The new Berkley Blade Dancers are certainly worth a shot in Cressbrook. I’ve seen them catch bass in other lakes but haven’t had the chance to run them in Cressy.
The Blade Dancers offer several different actions all in the one lure. Two of these are most exciting for those fishing Cressbrook. Swim the lure along the surface and then let it sink before retrieving it with a steady swimming motion. The blade-shaped, weighted head is cupped so it catches water and makes the lure rise to the surface when retrieved. Here, it wiggles from side to side, giving the plastic tail an enhanced action.
One of the best ways to get the attention of Cressbrook bass is to make your lure break the surface and cause a disturbance on top. Once you have their attention, let the lure fall to the desired depth and continue using a slower retrieve.
These lures are only new and there’s still a lot of field testing to be done with them, but I’m already sure they’ll be winners.
It’s the time of year when the Burnett area often receives some decent storms and rain. With any luck, there’ll be enough to give some run-off into the lake. If this is the case and there is a noticeable rise, chances are this report won’t be all that accurate.
Trolling 5/8oz spinnerbaits will score plenty of fish. Trolled hard-bodied diving lures such as Blitz Bagas will also take their share. Both golden perch and bass respond well to the trolled lures.
Working around the old submerged creek beds seems to draw the most strikes. Lightning Ridge, Bass Point, The Narrows and the deep water between the ramps all hold good concentrations of fish.

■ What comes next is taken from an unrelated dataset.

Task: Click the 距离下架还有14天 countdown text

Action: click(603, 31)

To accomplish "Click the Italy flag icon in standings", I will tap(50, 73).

For those fishing with bait, live shrimp are best. The mornings and afternoons are the peak bite times. Try fishing on or close to the bottom in 5-7m of water. Choose the steeper banks where the water is deep, close to the edge.
While you’re at Bjelke be sure to call in at the kiosk. They’ll look after you with top tucker and save you the hassle of having to cook for yourself. The kiosk also stocks a good range of useful tackle, from rods, reels and lines right down to the most proven freshwater lures. Livebait is also available there. If you call in and say hello, they’ll be sure to point you in the right direction when you head out on the water.
Schooled bass can be located at the wall end of the lake. These fish migrate here during the summer months. Look in the deep water for bass suspended 5-7m down, and once you’ve found them you can target them with a variety of lures. It’s a matter of switching between them to find out which ones work best. Casting Jackalls, soft plastics and spinnerbaits is a good way to start. Trolled lures like Brolgas, Ridgebacks and Blitz Bagas are also worth a shot. Trolling is a good way to cover plenty of water until you find the best concentrations of bass.
Trolling lures in the deeper water around The Islands and Leisegang’s Ledge is a good way to get a mixed bag of bass and golden perch. In the middle reaches of the dam, trolling points is another good way to target goldens. Baitfishing is also productive in this area, especially while using live shrimp.
Matthew Mott runs great charters on both Bjelke and Boondooma. If you’re keen to learn, hiring a guide is the fastest way to do it – you gain years of knowledge in one day. To talk to Matthew about a trip, give him a call on (07) 4168 4811.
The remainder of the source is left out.